Access control solutions are classified broadly into 4 categories: Discretionary Access Control, Role Based Access Control, Rule Based Access Control and Mandatory Access Control. I will not be diving into the details of each as there exists plenty of articles in the web describing the unique characteristics of each. Here we are trying to explore a custom access control solution we have developed for Chistadata’s cloud DBaaS solution. Our needs demanded a solution that offers the flexibility of a DAC while also is nimble as an RBAC when it comes to assigning permissions to a user.
What did I mean by that?
Chistadata DBaaS is a cloud DBaaS offering around Clickhouse. The challenges here are similar to the ones faced by providers like AWS or Azure when it comes to user access management. In our case we have multiple layers of abstractions under which resources exist. Highest level is “Organization” and inside it comes a “Workspace” and there can be multiple “Clusters” under a workspace. Authorized users can create or delete workspaces and clusters and access specific functionalities within a cluster like the query editor, monitoring dashboards, backup and restore and the likes. We are required to manage access to a dynamic and customizable set of resources like workspaces and clusters. One can easily see where a conventional RBAC system falls short. A Role-Permission hierarchy cannot keep up with the nested levels of complexity this system will easily reach. The system will end up creating permissions like workspace_1_cluster_2_query, and workspace_1_cluster_3_backup which has two issues.
- Admins will be forced to manage a list of permissions that can easily grow into the order of hundreds, in a medium sized organization.
- It becomes difficult to define admin accesses which must cover all resources created so far and will be created in the future.
This called for a custom access control system
We can see that the structure of these resources is hierarchical and can be represented using a tree where each feature or functionality is a node which can have children depending on what action it is expected to do. For example a “Create Workspace” function is a terminal whereas a particular workspace like “Workspace-1” is not. Workspace-1 has its own page which has child components which also require access control. This recursive structure is dynamic and will change based on customer demands.
The above idea is implemented in code using three important entities.
- Feature Hierarchy structure
- User Permissions structure
- Access Path
Let us look what each of them are.
It represents the hierarchical relationship of features of functionalities that exist in the system. It has the below characteristics.
- Exhaustive: Every resource type that needs to be access controlled must be represented in this structure.

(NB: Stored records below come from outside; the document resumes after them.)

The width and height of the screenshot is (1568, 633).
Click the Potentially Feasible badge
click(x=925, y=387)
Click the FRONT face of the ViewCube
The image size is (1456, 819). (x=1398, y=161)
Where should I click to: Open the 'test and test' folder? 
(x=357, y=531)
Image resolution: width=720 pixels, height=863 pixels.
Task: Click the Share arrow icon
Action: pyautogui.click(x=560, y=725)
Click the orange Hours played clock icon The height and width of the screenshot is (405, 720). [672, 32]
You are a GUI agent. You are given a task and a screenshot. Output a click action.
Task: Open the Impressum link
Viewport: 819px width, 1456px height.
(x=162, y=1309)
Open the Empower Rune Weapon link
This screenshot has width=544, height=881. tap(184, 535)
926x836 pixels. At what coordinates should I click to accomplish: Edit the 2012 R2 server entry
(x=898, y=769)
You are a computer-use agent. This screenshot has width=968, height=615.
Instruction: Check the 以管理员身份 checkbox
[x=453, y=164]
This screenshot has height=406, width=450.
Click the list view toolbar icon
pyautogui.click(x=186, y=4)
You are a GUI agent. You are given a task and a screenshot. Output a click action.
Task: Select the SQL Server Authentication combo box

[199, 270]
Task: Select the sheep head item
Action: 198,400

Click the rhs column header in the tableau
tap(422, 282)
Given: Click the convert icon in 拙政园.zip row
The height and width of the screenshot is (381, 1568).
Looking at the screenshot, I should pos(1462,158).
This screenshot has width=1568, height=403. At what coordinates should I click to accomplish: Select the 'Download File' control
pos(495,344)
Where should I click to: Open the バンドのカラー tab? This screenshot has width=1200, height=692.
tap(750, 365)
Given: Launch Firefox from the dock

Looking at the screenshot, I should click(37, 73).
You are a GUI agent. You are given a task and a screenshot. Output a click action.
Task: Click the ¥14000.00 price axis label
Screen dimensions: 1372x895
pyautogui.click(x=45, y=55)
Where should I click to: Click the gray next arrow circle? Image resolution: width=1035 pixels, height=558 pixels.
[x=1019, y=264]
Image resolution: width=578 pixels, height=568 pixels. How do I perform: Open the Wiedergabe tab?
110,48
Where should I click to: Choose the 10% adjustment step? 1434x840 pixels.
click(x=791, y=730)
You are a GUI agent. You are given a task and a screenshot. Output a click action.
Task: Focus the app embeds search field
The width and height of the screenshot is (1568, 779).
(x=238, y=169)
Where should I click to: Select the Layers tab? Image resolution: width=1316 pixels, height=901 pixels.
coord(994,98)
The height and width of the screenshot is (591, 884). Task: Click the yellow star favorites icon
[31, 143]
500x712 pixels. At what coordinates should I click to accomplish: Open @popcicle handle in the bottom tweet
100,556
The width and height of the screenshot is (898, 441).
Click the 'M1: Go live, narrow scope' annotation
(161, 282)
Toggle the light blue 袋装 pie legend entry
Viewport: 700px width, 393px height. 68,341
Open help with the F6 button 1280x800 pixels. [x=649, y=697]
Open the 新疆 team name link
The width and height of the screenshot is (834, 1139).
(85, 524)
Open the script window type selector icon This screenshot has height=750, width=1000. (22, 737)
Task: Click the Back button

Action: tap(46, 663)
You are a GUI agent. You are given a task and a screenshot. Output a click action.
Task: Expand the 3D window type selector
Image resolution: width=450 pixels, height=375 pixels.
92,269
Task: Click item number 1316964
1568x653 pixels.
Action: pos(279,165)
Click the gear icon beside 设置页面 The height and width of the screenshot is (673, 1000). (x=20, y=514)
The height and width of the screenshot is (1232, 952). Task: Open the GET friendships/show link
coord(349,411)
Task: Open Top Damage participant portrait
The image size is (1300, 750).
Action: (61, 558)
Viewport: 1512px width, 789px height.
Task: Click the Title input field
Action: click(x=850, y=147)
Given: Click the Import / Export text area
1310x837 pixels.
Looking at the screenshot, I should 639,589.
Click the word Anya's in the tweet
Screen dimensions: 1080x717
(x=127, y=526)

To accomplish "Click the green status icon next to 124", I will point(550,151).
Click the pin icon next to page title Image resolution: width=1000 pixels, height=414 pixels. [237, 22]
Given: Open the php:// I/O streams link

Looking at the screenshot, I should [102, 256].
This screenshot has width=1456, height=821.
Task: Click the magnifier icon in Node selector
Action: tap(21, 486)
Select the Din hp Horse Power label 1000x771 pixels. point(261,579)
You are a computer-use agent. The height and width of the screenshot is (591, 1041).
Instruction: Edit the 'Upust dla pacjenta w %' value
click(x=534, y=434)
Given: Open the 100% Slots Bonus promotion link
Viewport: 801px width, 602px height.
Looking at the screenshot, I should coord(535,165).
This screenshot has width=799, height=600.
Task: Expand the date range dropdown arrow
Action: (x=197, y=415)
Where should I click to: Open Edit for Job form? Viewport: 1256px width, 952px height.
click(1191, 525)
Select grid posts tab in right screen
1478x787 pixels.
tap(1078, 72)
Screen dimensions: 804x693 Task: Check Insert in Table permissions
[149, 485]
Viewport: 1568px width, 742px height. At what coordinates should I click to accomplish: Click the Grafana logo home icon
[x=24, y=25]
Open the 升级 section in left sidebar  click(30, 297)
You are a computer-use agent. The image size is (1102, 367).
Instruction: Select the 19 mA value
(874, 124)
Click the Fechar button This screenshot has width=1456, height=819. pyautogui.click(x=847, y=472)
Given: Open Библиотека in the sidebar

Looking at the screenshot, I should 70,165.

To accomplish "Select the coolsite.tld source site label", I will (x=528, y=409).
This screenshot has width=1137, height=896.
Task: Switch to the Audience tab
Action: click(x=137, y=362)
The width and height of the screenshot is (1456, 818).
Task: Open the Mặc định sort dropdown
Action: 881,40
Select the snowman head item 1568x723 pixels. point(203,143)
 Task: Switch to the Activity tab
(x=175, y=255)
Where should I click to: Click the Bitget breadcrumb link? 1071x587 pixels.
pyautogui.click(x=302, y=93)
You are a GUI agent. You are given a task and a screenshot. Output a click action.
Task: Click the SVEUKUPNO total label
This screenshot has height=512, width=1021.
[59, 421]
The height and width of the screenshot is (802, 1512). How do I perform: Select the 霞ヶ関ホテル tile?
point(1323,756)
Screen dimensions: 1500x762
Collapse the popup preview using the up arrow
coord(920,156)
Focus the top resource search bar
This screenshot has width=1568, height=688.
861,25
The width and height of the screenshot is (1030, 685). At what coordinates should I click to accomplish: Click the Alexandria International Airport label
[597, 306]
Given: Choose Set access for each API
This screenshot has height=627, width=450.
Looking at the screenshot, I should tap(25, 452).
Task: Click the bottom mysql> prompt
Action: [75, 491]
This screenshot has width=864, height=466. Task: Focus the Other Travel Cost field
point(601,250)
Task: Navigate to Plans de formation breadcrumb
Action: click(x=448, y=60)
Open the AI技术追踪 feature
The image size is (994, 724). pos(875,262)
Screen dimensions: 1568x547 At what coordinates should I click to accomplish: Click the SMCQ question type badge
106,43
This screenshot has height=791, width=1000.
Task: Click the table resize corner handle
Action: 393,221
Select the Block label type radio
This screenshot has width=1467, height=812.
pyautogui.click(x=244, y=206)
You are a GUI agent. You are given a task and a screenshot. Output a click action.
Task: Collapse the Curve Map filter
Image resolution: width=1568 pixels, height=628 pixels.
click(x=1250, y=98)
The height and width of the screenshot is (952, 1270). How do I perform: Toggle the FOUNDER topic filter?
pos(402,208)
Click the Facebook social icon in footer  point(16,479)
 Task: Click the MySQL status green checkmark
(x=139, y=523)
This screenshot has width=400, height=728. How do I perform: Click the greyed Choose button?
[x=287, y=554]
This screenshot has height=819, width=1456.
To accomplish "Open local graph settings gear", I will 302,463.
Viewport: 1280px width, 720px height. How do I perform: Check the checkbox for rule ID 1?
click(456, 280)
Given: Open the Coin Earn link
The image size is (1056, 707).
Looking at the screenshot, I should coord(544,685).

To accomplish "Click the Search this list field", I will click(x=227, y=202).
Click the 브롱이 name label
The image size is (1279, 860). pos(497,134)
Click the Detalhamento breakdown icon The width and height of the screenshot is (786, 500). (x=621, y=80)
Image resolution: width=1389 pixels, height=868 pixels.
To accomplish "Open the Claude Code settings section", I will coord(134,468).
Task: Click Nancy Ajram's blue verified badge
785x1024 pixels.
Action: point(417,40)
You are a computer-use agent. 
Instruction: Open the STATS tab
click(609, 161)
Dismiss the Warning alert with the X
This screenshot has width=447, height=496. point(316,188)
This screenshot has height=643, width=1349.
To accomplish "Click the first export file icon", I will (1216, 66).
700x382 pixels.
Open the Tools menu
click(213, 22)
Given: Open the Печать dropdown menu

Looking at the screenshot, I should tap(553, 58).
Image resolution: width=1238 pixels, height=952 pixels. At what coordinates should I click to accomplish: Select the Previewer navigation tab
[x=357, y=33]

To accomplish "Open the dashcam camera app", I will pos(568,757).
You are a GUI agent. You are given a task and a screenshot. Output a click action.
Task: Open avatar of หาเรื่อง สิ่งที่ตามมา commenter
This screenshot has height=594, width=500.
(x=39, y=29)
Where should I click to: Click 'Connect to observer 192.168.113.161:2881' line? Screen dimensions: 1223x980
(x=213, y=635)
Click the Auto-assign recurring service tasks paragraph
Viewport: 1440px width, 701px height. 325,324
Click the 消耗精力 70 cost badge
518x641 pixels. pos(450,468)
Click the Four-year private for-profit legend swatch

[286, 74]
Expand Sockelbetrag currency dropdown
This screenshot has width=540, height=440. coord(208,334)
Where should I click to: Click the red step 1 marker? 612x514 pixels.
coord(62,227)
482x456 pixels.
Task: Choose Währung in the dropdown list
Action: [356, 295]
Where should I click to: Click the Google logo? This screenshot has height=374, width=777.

- Enumerable resources: Properties of resources which are enumerable are represented using the “id” field. An id simply tells the permission system that “for every unique resource of the parent type, following resources exist“. In the above example if you look at the “id” field inside “clusters“, it means that every cluster can contain edit, delete, query, metadata….etc.
Permissions of a user is represented in the backend using a JSON or a map as shown below which are called user_permissions. Such a permissions structure will exist for every user under an organization. A user_permissions table will store this map against the username and organization_id.
User permissions is not exhaustive as this structure may or may not contain all the resources in the system and specific to a user as this will only contain entries to which a user has access to.
As of now you might be confused about the nulls and the wildcards so let’s explore the semantics of these structures.
- nulls: A null against a resource node has different meanings in feature_hierarchy and user_permissions.
- Feature Hierarchy: A null value indicates a terminal or leaf node in the hierarchical tree structure.
- User Permissions: A null value indicates unrestricted access to the resource which has the value. That is if a user_permissions struct has null value against workspaces it means that this user has access to every single resource, recursively, inside the workspaces node in feature_hierarchy.
- wildcards (only * supported currently): Wildcards are applicable only to user_permissions, by their nature. While evaluating user access a user will have access to every resource that matches the wildcard in the given access_path.
Both feature_hierarchy and user_permissions can be represented with a single recursive type definition in Go, which we called a PerItem, as below.
An access path is simply the path to a particular resource within the feature hierarchy. It is used to instruct the middleware function as to what access is required to access the given resource (endpoint in our case). A very basic access path can be something like
Every element which is separated with a slash is a called a path_part.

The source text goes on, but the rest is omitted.